初めて歌うはずなのに、初めて聞く曲のはずなのに、自然にルミナの声が重なっていく


「っ……すご……っ」

「誰?あの飛び入りの女子……声、音、まるで曲が膨らんでく……!」


玲子は目を見開いた。だがすぐに理解する。

ルミナは、玲子の足りなかった“熱”を補っている。

音の表現として抜け落ちていた感情の高揚を、彼女のパートが補完しているのだ。


「……っ、ルミナ……ありがとう……!」


二人の音が溶け合う。ローズピアノに、空を翔けるボイスが乗る。

“海”と“空”が重なり合い、新たな風景を描いていく。


慶人は顔をしかめる。

「なんだよ、二人掛かりかよ……でも——それでも、やれることはある!」


慶人は最後のフェーズを叩き込む。

アルペジエーターが発狂したように上下に飛び、矩形波は倍速で細かく揺れる。

波形が暴走し、まるで機械が咆哮するようなトラックが二人の音をかき消しにかかる。


——しかし、玲子は負けなかった。


玲子は静かに手を動かす。
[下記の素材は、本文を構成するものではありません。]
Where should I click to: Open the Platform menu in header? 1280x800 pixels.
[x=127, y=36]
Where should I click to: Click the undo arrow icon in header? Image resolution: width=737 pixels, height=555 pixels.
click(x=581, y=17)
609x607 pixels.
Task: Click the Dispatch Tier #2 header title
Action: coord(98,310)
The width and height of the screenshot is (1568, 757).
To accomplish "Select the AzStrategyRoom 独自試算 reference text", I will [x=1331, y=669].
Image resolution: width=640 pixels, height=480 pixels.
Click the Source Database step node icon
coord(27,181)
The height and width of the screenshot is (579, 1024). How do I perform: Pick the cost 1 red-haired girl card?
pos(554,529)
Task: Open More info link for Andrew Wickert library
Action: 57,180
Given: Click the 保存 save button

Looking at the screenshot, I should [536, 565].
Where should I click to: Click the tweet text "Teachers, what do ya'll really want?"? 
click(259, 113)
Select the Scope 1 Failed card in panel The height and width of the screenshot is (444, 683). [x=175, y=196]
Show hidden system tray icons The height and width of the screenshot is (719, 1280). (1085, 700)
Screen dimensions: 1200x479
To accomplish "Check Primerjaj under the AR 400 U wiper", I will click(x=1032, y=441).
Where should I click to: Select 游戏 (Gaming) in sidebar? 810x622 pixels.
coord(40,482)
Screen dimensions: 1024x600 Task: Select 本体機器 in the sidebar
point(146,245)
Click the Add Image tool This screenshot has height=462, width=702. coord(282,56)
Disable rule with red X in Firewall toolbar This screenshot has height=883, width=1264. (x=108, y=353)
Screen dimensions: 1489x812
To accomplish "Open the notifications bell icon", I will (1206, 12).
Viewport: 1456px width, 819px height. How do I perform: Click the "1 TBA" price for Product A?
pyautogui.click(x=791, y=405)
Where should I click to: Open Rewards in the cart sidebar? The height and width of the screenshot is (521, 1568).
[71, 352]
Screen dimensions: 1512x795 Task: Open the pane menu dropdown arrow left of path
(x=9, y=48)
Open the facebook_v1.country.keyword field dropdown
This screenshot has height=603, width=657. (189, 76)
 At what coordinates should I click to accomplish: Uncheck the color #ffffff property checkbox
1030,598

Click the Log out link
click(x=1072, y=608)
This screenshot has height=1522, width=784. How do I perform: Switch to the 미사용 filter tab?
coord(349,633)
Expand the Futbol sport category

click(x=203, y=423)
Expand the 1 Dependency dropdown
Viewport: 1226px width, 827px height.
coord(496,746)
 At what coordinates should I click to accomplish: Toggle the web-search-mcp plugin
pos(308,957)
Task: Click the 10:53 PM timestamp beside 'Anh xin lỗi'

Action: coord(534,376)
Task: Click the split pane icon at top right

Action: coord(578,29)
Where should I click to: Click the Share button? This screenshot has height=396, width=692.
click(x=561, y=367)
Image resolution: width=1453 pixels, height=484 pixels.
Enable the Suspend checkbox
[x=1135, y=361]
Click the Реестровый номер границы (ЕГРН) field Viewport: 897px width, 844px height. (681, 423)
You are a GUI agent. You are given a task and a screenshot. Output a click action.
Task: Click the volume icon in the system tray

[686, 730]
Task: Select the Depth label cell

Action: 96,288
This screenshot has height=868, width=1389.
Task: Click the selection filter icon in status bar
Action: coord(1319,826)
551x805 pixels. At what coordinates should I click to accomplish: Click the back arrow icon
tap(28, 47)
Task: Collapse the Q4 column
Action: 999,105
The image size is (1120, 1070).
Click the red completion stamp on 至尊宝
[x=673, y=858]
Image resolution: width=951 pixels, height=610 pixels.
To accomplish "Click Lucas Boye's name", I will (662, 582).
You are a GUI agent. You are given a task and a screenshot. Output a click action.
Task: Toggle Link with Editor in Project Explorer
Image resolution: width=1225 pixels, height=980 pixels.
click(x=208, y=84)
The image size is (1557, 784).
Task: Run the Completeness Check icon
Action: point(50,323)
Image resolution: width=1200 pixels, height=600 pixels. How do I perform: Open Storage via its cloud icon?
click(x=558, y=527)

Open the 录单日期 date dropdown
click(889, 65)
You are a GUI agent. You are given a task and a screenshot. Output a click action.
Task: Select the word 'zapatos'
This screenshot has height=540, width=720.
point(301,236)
ルミナの旋律を受け止め、中心にピアノのリフを据える。

コードは降下しながらも、最後まで光を失わない。


(これが、私の音楽。誰かの影じゃない——あたし自身の、音)


リズムに合わせて誰かが手を叩く。それにもう一人、そしてもう一人。

小さな路地裏に小さな拍手が広がっていく。


ピアノの音が夜を抱きしめるように鳴り響いた。

慶人の音はその余韻を越えることができなかった。――静寂。

その沈黙が玲子とルミナの“勝利”を語っていた。


ヘッドホンを外し、慶人が息を吐く。


「……っへ。やるじゃねえかよ。飛び入りのお嬢ちゃんのミックス、ここまでとはな……」

玲子は微笑む。


「慶人先輩……ありがとうございます。あたし、やっぱり好きな音楽を捨てられません。

 この曲は……私の第一歩です」


ルミナが肩を竦めてウィンクした。

「私たちの第一歩、だよ!」


その夜、誰もが耳にした音を忘れなかった。

未完成のまま始まった旋律が記憶の中で“完成”した瞬間だった。


——玲子の物語は、ここから始まる。